Day Nine of a Predictive Coding Narrative: A scary search for false-negatives, a comparison of my CAR with the Griswold’s, and a moral dilemma by Ralph Losey.
From the post:
In this sixth installment I continue my description, this time covering day nine of the project. Here I do a quality control review of a random sample to evaluate my decision in day eight to close the search.
Ninth Day of Review (4 Hours)
I began by generating a random sample of 1,065 documents from the entire null set (95% +/- 3%) of all documents not reviewed. I was going to review this sample as a quality control test of the adequacy of my search and review project. I would personally review all of them to see if any were False Negatives, in other words, relevant documents, and if relevant, whether any were especially significant or Highly Relevant.
I was looking to see if there were any documents left on the table that should have been produced. Remember that I had already personally reviewed all of the documents that the computer had predicted were like to be relevant (51% probability). I considered the upcoming random sample review of the excluded documents to be a good way to check the accuracy of reliance on the computer’s predictions of relevance.

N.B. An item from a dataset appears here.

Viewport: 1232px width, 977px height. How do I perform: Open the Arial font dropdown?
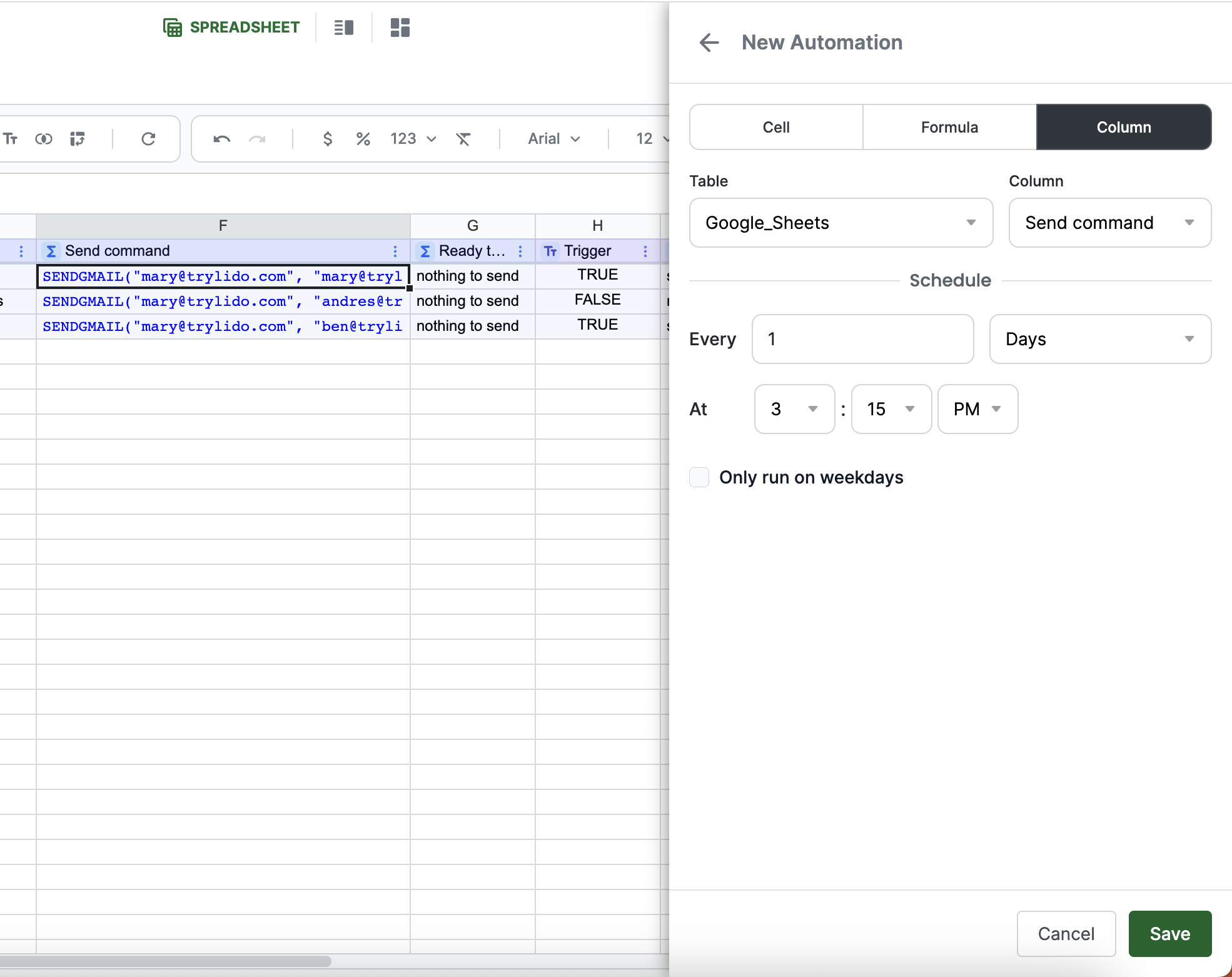554,139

I know it is not the only way, and there are other quality control measures that could be followed, but this one makes the most sense to me. Readers are invited to leave comments on the adequacy of this method and other methods that could be employed instead. I have yet to see a good discussion of this issue, so maybe we can have one here.
I can appreciate Ralph’s apprehension at a hindsight review of decisions already made. In legal proceedings, decisions are made and they move forward. Some judgements/mistakes can be corrected, others are simply case history.